Ammundsen stresses the importance of the online gaming market for potential challengers to Camelot, as there is a far lower cost of entry than in retail. Indeed, there has been a huge proliferation of lottery games online and on interactive television (iTV), with even non-gaming companies such as Friends Reunited now offering an independent lottery for members. However, Camelot is countering the threat with its &£45m new media strategy. Lotto and Daily Play are already available on the internet and will soon be launched on iTV and mobile phones.
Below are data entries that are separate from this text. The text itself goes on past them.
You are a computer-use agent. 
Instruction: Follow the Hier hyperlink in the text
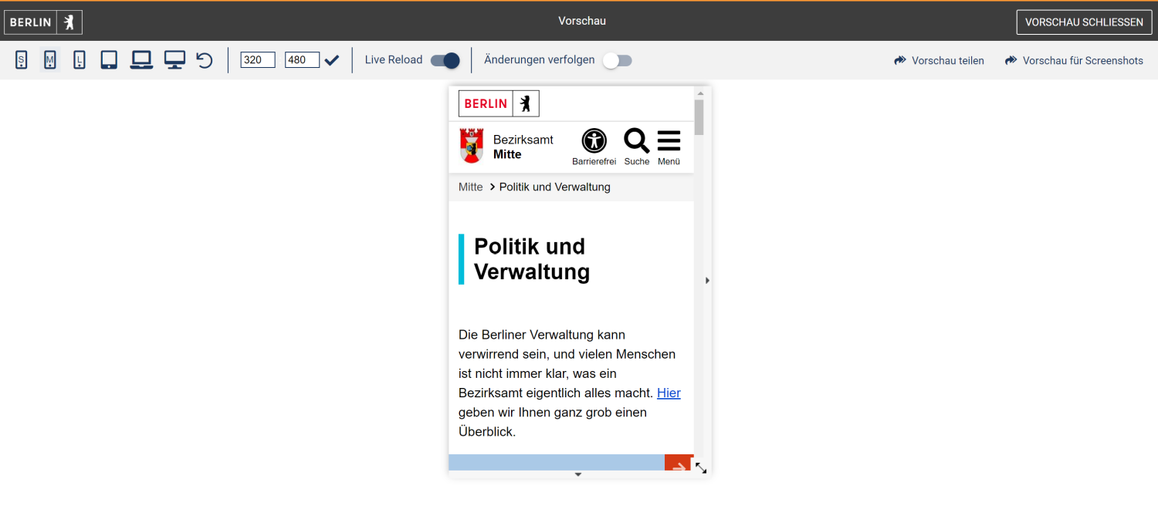click(x=669, y=393)
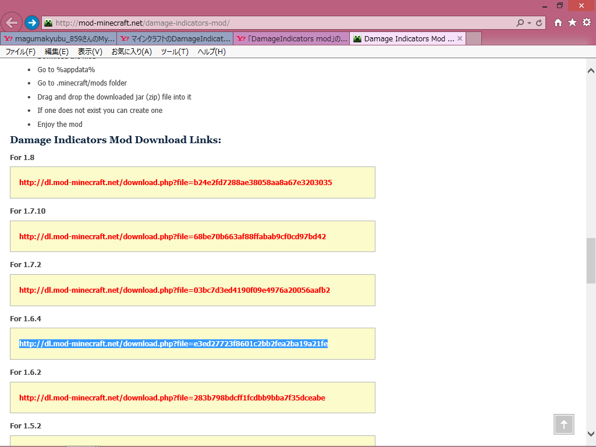Open Favorites star icon
Image resolution: width=596 pixels, height=447 pixels.
[x=572, y=23]
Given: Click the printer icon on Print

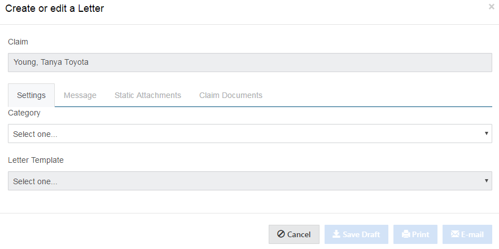Looking at the screenshot, I should click(405, 234).
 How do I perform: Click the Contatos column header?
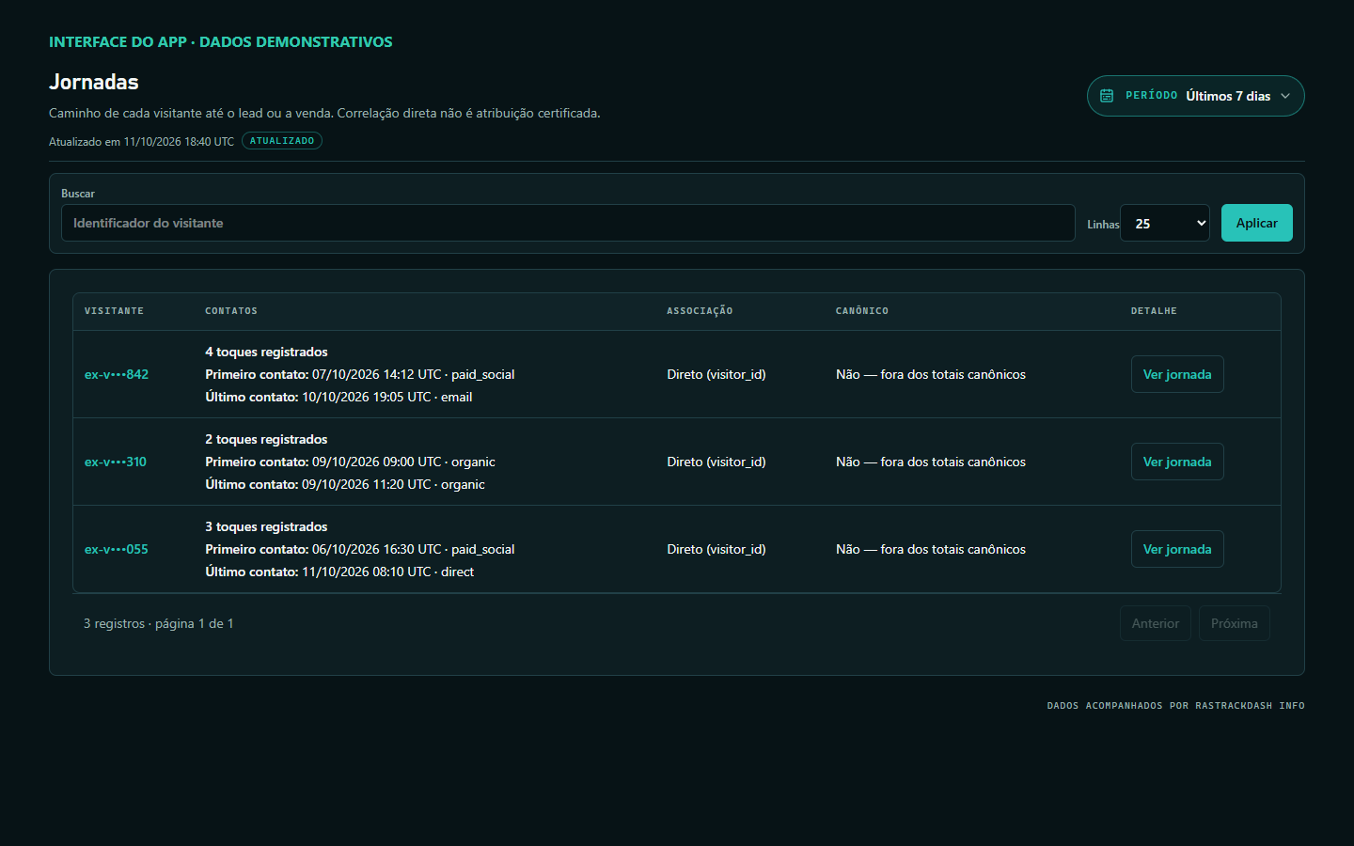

So if charitable motives are not sufficient to challenge Camelot, and a grip on retail and online prevents others from competing effectively, then rival lotteries will struggle until UK legislation is changed. But this may not be too far off: the forthcoming Gambling Bill is likely to ease restrictions on charity lotteries and open up the market in other areas such as casinos by 2006.
A recent report by the Henley Centre estimates that growth in Camelot’s draw-based games would drop from 7.9 per cent to 5.4 per cent following deregulation, while the growth in its scratchcard operations would fall from 13.9 per cent to 9.6 per cent. Growth in society- or charity-based lottery games, meanwhile, is forecast to rise from 5.3 per cent to 7.3 per cent. A recent report from bank Williams de Broe supports this, saying Camelot’s odds of achieving its growth objectives “lengthen considerably” following deregulation.
It’s game on
The next few months will be crucial for Camelot and the gaming industry, with a report expected on gambling from Gerald Kaufman, chairman of the Culture, Media and Sport Committee, as well as findings from the pre-legislation scrutiny committee for the draft Gambling Bill.
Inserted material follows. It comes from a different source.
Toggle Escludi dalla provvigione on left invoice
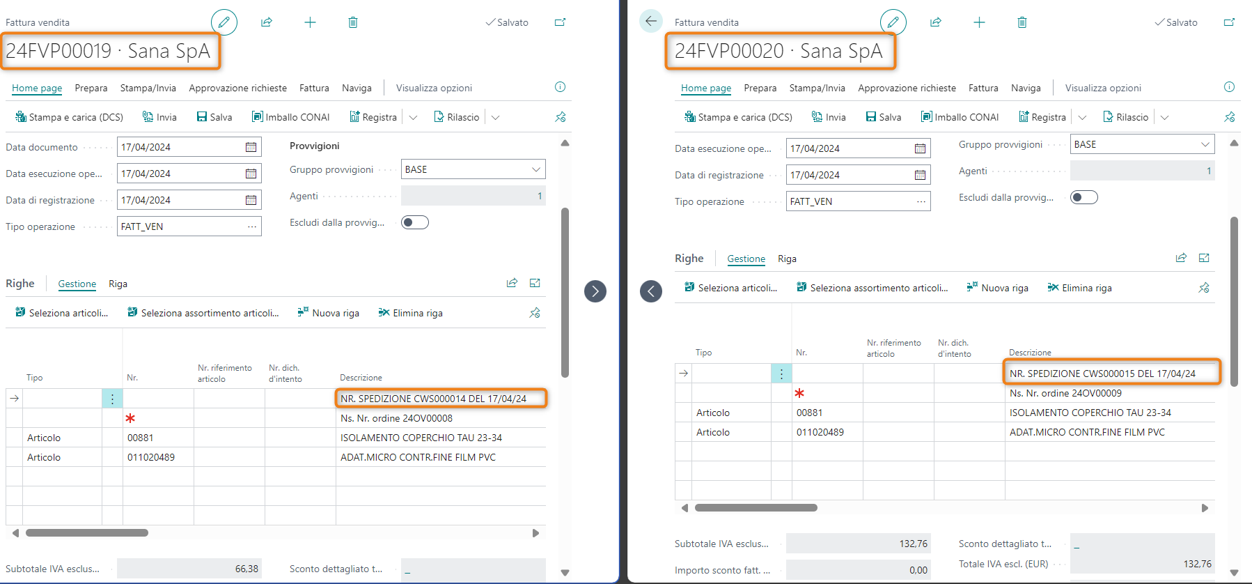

The company could also find out how the Government sees the future of the National Lottery licence, which is up for renewal in 2009, with suggested plans including up to five operators for different parts of the industry in order to introduce greater competition.
Yet, long-term threats aside, Camelot’s position as the only significant competitor in the lottery market is unlikely to be challenged. The company needs to take advantage of this while it can as, come deregulation, it is a safe bet competition will be fierce.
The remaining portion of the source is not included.